It is said that Abp. Lefebvre once commented to a seminarian in 1977 that this was the best book on the New Mass. That is quite believable given the excellence of this book. The author's research is deep, his arguments are compelling, and his judgments are reasoned and measured.
The work tackles three difficult questions head-on (not sure why the book was given the unfortunate title of "Two Timely Issues"):
1. Whether the New Mass is good or bad -- De Silveira's devastating presentation of the problems with the New Mass was so feared by Pope Paul VI that he forbade the publication of the work, seven years after he had abolished the Index. This is one of the reasons why this book is so little known in the English speaking world. The book is worth the purchase for this section alone.
2. Whether it is possible for a Pope to promulgate a liturgy that is dangerous to the faith -- De Silveira points out that, while theologians have traditionally held that disciplinary laws are infallible, they have yet always qualified their opinion with limiting clauses. As such, circumstances can indicate that they are not so. In the case of the New Mass, it was clear that Pope Paul VI did not want to engage the charism of infallibility by the fact that he stated: "the rite and the respective rubrics are not by themselves a dogmatic definition; they are susceptible of theological qualification of varying value, according to the liturgical context to which they refer".
3. Whether a Pope can be heretical and, if so, whether he falls automatically from his office -- This has to be the clearest presentation of this topic that I have seen to date. De Silveira takes St. Robert Bellarmine's treatment of the question and identifies five different possible opinions on the question.
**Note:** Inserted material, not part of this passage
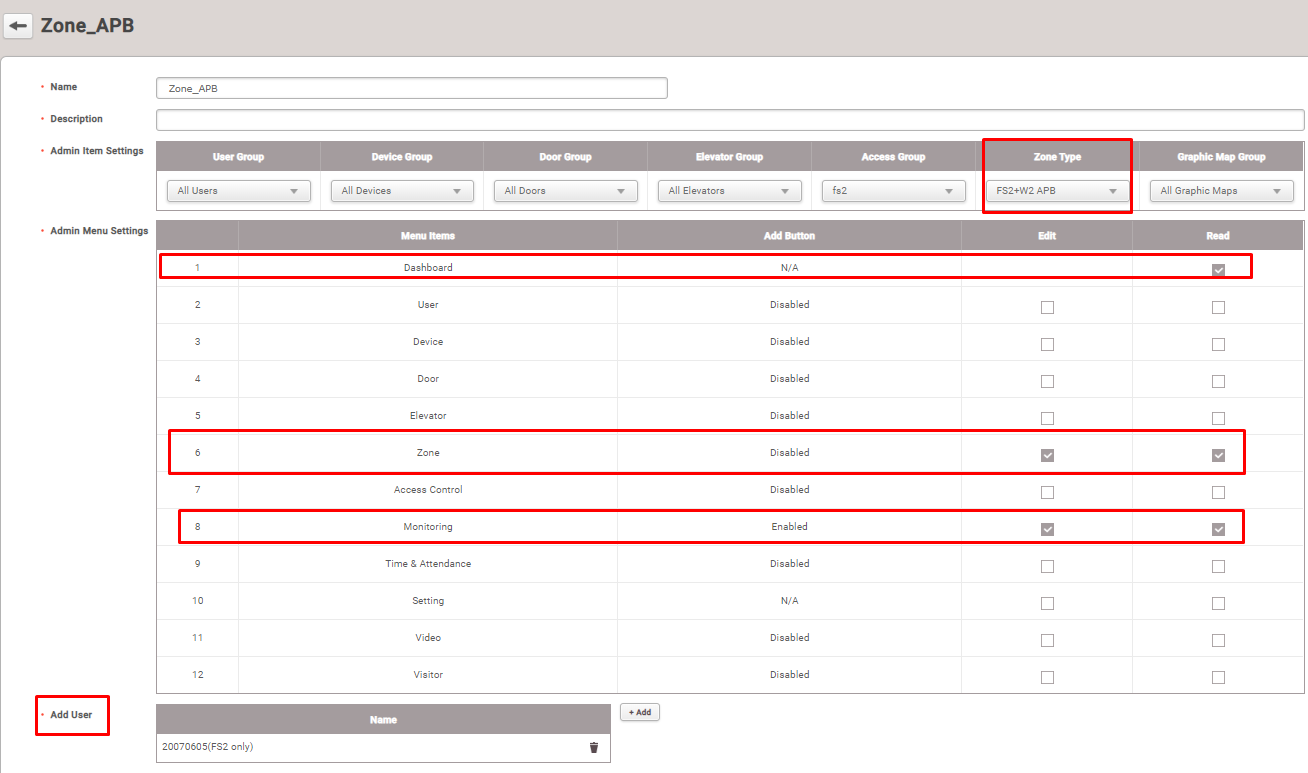Uncheck Zone Edit checkbox
The image size is (1308, 773).
(1047, 456)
Then, he considers which opinions theologians in the history of the Church have chosen as their own on the question. De Silveira himself leans towards the fifth opinion, that a heretical Pope automatically loses office once his heresy becomes manifest. This does not mean that De Silveira is a sedevacantist. On the contrary, as he clarifies on p. 230, the heresy is not manifest as long as the vast body of the Church continues to accept the Pope. There needs to be some procedure against the Pope by which he is rebuked for his heresy and he persists in it for the heresy to be manifest.
In short, this book is gold and I highly recommend it for the thoughtful reader trying to make sense of a very confusing time in the Church.